You will find many options when consulting with a doctor about marijuana use for heart disease. They include but are not limited to, edibles, pills, supplements, tablets, capsules, dissolvable cannabis powder, tinctures, oral sprays, and transdermal patches. Smoking or inhaling cannabis should be avoided in persons with cardiovascular disease.
Since THC raises heart rate and lowers blood pressure, it may also be best to avoid THC and opt instead for hemp-based, full-spectrum CBD, CBDA, CBG, CBGA, CBDV, THCV, and CBN with your provider’s approval first. Since hemp has less than 0.3% THC, you won’t feel intoxicated or have the same side effects. These are non-psychoactive cannabinoids available nationwide in hemp products and are not documented to have the same cardiovascular effects as THC.
Talking to Your Doctor About Heart Disease Treatments
If you believe that you might be experiencing the symptoms of heart disease or a heart attack, don’t hesitate to contact a doctor or 911. Emergency help is required since urgent treatment must be administered to prevent the heart from becoming more damaged.
Taking the time to attend routine health physicals and screenings will help limit your chances of experiencing heart disease. According to the American Heart Association (AHA), adults should attend the following heart health screenings even if they don’t have a medical history of heart disease:
- Blood pressure and cholesterol tests from the age of 20
- Blood glucose tests between the age of 40 to 45
- Body mass index (BMI) measurement (9)
The age at which you get a heart health screening will depend on your overall health and lifestyle choices. Earlier and more regular screening is necessary if you are obese, a smoker, or have high blood pressure, high blood cholesterol, or higher than normal blood sugar. People diagnosed with a heart condition like atrial fibrillation should also get more regular screening (7).
If your doctor believes that you might have heart disease, you may be required to undergo one or more tests to understand your heart’s electrical activity, such as heart rate and rhythm.
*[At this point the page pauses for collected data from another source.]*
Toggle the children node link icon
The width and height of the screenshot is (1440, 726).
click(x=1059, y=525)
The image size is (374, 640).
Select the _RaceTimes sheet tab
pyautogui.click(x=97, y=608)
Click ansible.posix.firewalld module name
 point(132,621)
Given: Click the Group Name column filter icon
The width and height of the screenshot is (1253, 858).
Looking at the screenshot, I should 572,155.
Doctors must check the coronary arteries for plaque buildup with the following tests:
- Cardiac CT scan for calcium scoring
- Coronary CT angiography (CTA)
- Coronary catheter angiography
- Electrocardiography (ECG, EKG)
- Nuclear stress test
When a doctor diagnoses heart or vascular problems, such as heart disease, they will usually sit down and discuss cardiovascular disease (CVD) with you. CVD describes various conditions that negatively impact the heart and surrounding blood vessels.
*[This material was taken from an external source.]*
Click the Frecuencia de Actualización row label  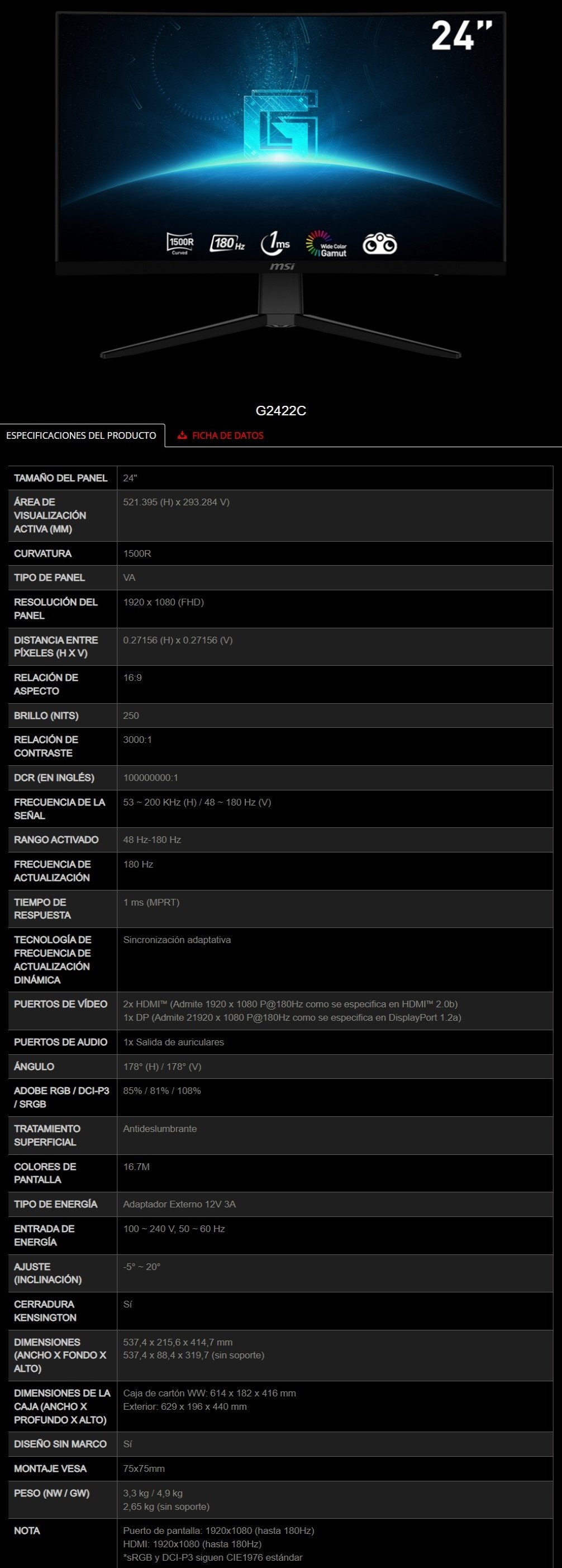[53, 870]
Fatty deposit accumulation, often calcified and hardened, inside the arteries (atherosclerosis), is considered a form of CVD. It can cause blood clots and ischemic symptoms even before a heart attack occurs.
Once a diagnosis has been made, you can discuss treatment options with a cardiologist. However, cannabis should not be used as a substitute for alternative types of doctor-prescribed medication, treatments, or surgical procedures such as stent placements and carotid endarterectomies.
Complementary Treatments Worth Discussing with Your Doctor
The terms “complementary medicine,” “complementary and alternative medicine,” and “complementary therapies” relate to an array of healing resources designed to amplify the body’s natural healing capabilities.
Some types of complementary medicine favored in heart disease cases include body-based therapies, energy medicine, magnesium, and mind-body therapies. Cannabis, carnitine, coenzyme Q10 (CoQ10), taurine, herbs, hawthorn, berberine, and chelation therapy are also recommended complementary medicine. To help manage stress and heart rate, some patients will also practice yoga, mindfulness-based stress reduction, Reiki, tai chi, or acupuncture.
Remember that while medical marijuana and other complementary medicines can prove beneficial for you or a loved one with heart disease, you must continue doing any medication(s) or treatments that your doctor prescribes.
Note: The content on this page is for informational purposes only and is not intended to be professional medical advice. Do not attempt to self-diagnose or prescribe treatment based on the information provided. Always consult a physician before deciding on the treatment of a medical condition.